Sie sind dunkelblau, silbern, petrolgrün, grau oder schwarz. Eine Nummer haben sie keine. Einen Besitzer vermutlich auch nicht mehr. Denn diese fünf Autos stehen seit Monaten auf dem Parkplatz in der Rankwog in Trimbach. Das schwarze Cabrio in der Mitte des Kiesplatzes ist nicht abgeschlossen. Doch die Autotüren lassen sich kaum mehr öffnen. Zu viel Rost, Moos und Dreck hat sich darin angesetzt.

Anfang Oktober wurde im Amtsblatt des Kantons Solothurn die Aufforderung zur Beseitigung der fünf Fahrzeuge veröffentlicht: «Die unbekannten Halter haben die ausgedienten Fahrzeuge, abgestellt auf dem Parkplatz (...), bis am 26. Oktober 2018 zu beseitigen.» Namentlich geht es um Autos, deren Inverkehrsetzung im letzten Jahrhundert stattgefunden hatte.

SBB prüft Massnahmen

Ein Augenschein vor Ort in der Rankwog zeigt: Die fünf im Amtsblatt aufgelisteten Autos sind längst nicht die einzigen Fahrzeuge, die dort seit Monaten oder Jahren verrotten. Da stehen etwa ein ehemals weisses Wohnmobil, zwei LKW-Anhänger und mindestens drei weitere Personenwagen. Moos und Rost sind ebenfalls bereits am Werk.
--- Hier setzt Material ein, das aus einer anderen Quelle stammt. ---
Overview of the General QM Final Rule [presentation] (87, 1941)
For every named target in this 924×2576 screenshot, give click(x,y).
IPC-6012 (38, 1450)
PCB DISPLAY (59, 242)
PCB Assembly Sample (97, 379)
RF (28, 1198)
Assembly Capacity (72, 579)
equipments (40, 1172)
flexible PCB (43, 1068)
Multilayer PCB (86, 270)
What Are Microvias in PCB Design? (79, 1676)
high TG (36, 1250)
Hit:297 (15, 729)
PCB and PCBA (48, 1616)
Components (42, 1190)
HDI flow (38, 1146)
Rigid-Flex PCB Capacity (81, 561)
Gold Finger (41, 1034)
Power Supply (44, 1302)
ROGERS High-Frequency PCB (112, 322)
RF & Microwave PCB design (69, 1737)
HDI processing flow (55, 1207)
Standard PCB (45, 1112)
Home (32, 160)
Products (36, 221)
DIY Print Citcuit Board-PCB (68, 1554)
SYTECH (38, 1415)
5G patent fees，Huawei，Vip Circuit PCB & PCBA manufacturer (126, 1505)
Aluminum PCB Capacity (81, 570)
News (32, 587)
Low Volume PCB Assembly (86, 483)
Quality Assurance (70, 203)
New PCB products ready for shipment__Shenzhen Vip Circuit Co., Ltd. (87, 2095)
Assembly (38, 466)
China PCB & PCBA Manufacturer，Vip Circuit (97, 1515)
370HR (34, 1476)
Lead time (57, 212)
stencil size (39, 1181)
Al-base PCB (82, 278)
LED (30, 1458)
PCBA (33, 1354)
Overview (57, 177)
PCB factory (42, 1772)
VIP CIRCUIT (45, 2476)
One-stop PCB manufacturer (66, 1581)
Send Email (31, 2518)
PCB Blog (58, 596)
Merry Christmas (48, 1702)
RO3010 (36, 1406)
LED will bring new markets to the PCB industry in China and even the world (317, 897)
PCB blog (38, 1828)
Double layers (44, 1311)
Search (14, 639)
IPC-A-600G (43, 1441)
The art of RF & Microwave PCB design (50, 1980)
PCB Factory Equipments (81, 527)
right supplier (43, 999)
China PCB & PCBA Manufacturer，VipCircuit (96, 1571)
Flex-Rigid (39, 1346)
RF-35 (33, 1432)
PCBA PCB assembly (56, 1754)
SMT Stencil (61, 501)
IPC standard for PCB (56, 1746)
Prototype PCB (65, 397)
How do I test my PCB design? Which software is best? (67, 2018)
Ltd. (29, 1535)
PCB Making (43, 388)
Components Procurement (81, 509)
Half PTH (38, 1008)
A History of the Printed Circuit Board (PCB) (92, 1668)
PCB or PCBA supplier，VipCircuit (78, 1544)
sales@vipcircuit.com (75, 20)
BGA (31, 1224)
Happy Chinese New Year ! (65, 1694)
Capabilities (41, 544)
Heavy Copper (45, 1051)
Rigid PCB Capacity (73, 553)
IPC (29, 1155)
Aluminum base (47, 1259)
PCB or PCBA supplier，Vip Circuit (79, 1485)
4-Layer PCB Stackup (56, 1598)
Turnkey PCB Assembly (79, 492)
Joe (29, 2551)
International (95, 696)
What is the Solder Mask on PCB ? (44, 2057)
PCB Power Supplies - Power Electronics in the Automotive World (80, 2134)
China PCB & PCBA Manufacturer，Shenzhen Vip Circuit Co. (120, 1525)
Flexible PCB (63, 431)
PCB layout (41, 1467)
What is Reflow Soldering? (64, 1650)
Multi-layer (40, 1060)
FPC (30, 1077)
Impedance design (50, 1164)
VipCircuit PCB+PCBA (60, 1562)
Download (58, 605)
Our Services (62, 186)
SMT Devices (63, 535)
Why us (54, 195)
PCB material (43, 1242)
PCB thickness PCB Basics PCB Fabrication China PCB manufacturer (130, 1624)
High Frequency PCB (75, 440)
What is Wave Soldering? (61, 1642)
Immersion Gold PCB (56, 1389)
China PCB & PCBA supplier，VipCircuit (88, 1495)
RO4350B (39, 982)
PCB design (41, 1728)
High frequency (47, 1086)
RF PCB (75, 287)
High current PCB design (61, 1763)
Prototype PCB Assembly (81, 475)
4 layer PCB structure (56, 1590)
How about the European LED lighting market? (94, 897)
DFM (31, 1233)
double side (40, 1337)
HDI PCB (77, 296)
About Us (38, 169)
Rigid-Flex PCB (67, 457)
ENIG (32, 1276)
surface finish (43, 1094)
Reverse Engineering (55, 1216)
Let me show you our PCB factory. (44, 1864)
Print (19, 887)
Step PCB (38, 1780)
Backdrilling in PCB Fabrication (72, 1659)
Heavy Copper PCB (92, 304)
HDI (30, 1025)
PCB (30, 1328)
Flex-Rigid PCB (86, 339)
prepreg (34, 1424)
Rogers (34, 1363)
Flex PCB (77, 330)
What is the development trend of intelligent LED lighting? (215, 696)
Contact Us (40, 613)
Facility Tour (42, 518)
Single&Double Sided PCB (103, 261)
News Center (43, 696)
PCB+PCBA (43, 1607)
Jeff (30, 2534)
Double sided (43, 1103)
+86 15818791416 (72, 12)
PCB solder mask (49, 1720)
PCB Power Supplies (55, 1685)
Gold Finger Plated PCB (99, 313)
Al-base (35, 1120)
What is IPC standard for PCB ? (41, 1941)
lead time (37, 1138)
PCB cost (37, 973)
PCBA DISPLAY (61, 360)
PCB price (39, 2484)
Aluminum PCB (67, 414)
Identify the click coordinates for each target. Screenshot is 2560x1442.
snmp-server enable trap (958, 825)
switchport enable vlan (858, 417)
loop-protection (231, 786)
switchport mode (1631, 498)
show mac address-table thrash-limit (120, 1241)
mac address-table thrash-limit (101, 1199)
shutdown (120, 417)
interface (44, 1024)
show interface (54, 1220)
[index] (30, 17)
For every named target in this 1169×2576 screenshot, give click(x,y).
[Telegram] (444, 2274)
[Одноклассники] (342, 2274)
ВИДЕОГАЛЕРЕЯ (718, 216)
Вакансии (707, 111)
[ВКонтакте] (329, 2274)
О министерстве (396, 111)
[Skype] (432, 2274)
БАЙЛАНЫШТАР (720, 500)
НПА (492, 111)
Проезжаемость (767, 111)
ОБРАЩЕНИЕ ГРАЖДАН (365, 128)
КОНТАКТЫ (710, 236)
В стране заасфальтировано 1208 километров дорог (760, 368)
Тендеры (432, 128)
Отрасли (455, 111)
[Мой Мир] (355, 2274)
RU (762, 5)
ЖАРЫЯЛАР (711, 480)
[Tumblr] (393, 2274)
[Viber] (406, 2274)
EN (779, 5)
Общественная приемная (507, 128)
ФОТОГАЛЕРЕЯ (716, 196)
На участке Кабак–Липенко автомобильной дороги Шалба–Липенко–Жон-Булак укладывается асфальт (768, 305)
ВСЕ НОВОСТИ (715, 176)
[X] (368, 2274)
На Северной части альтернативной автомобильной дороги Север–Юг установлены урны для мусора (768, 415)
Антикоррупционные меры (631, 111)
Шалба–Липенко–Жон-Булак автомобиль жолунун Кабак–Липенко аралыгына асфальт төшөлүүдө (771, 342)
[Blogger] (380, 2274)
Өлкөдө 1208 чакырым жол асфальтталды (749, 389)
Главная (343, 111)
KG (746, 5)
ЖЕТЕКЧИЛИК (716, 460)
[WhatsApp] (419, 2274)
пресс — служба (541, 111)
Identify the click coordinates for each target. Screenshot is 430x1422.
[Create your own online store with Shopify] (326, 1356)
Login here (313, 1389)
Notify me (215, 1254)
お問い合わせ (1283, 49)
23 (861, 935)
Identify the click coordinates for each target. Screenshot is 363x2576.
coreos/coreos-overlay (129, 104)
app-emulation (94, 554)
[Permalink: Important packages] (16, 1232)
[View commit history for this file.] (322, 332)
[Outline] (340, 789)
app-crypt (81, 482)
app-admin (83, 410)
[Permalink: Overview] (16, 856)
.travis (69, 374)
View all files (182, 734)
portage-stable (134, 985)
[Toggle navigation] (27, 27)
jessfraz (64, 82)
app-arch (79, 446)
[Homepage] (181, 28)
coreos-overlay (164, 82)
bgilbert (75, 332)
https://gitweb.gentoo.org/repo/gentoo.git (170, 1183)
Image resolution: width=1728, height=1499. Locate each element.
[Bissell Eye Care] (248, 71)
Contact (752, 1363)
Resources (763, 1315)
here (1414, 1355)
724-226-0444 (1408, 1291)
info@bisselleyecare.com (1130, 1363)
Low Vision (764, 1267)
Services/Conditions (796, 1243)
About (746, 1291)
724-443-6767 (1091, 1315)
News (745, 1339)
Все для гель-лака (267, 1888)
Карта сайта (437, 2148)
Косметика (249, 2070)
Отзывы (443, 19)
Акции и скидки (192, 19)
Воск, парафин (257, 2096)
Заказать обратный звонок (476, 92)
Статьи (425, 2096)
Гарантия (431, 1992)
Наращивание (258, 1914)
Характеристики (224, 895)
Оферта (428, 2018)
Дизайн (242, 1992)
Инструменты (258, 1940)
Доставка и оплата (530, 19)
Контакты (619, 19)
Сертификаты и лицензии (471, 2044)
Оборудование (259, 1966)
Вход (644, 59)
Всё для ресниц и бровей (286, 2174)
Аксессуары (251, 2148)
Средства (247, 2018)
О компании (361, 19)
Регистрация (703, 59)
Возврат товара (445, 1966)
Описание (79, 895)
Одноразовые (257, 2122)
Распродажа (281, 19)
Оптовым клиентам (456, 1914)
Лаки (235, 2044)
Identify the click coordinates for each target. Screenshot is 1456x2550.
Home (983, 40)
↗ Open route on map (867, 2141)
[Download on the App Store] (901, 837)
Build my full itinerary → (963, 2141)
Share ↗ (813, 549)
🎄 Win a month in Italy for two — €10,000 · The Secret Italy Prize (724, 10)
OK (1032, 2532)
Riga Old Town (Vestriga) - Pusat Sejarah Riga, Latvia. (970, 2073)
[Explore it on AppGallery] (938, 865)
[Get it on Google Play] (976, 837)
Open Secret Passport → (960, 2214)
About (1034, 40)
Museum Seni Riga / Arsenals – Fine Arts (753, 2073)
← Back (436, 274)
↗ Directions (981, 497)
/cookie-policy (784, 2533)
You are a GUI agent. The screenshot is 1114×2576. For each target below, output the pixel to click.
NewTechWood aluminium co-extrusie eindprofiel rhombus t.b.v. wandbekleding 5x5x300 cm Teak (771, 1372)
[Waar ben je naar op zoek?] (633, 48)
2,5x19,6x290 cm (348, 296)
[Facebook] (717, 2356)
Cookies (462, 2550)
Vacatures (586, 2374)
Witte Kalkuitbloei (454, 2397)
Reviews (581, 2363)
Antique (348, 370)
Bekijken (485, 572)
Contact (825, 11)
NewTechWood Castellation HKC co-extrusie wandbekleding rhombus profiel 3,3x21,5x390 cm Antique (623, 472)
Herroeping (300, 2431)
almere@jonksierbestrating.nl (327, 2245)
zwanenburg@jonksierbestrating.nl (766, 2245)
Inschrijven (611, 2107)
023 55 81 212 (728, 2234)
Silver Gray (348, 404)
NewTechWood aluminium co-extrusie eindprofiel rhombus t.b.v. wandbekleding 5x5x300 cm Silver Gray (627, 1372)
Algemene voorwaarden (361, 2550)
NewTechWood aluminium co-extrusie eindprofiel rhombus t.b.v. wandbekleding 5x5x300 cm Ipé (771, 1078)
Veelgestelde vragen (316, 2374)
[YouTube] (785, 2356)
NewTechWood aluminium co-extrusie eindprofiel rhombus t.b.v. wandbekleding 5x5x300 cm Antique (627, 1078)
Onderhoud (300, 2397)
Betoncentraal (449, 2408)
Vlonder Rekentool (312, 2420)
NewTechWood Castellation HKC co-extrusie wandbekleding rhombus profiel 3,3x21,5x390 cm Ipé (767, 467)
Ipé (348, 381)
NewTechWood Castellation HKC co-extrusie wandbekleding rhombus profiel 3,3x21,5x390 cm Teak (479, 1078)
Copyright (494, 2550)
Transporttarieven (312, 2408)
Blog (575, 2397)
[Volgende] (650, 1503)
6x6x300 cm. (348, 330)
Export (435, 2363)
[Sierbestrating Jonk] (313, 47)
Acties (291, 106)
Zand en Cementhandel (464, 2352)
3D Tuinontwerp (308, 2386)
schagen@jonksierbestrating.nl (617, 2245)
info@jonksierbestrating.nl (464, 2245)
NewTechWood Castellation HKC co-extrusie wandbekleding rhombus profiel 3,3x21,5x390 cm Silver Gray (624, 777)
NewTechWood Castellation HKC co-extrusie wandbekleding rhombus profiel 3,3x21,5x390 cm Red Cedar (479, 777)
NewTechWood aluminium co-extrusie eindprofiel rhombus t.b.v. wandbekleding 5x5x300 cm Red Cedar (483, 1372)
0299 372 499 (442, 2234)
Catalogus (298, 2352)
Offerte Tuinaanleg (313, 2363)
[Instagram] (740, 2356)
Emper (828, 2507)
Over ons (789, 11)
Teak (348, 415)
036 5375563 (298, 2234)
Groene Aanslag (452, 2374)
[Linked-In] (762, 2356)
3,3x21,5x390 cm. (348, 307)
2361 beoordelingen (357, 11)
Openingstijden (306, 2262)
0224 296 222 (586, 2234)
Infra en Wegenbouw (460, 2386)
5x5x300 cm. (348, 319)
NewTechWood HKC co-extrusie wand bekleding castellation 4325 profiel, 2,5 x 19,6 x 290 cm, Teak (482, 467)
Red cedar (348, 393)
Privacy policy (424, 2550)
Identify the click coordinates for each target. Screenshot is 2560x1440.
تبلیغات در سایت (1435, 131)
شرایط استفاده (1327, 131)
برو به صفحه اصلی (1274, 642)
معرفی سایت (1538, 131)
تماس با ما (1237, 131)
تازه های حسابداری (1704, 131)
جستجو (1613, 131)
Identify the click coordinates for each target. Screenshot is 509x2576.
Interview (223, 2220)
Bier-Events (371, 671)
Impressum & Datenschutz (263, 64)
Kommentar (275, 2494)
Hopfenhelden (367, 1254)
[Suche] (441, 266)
In der Rankwog in Trimbach wurden auf einem SBB-Parkplatz mehrere Fahrzeuge abgestellt. Sie verrotten nun dort. Mittlerweile hat der Kanton sie entfernen lassen.

Auch ein LKW-Anhänger ist auf dem Parkplatz.

In der Rankwog in Trimbach wurden auf einem SBB-Parkplatz mehrere Fahrzeuge abgestellt. Sie verrotten nun dort. Mittlerweile hat der Kanton sie entfernen lassen.

Ein Schild bei der Parkplatzeinfahrt gibt den Besitzer des Grundstücks bekannt: die SBB Immobilien AG. SBB-Sprecher Marc Dischoe teilt auf Anfrage mit: «Die Publikation im Amtsblatt wurde seitens der Behörden in enger Absprache mit der SBB geschalten. Die Aufforderung des Kantons ist ganz in unserem Interesse.» Wem die abgestellten Autos gehören, wissen aber auch die SBB nicht.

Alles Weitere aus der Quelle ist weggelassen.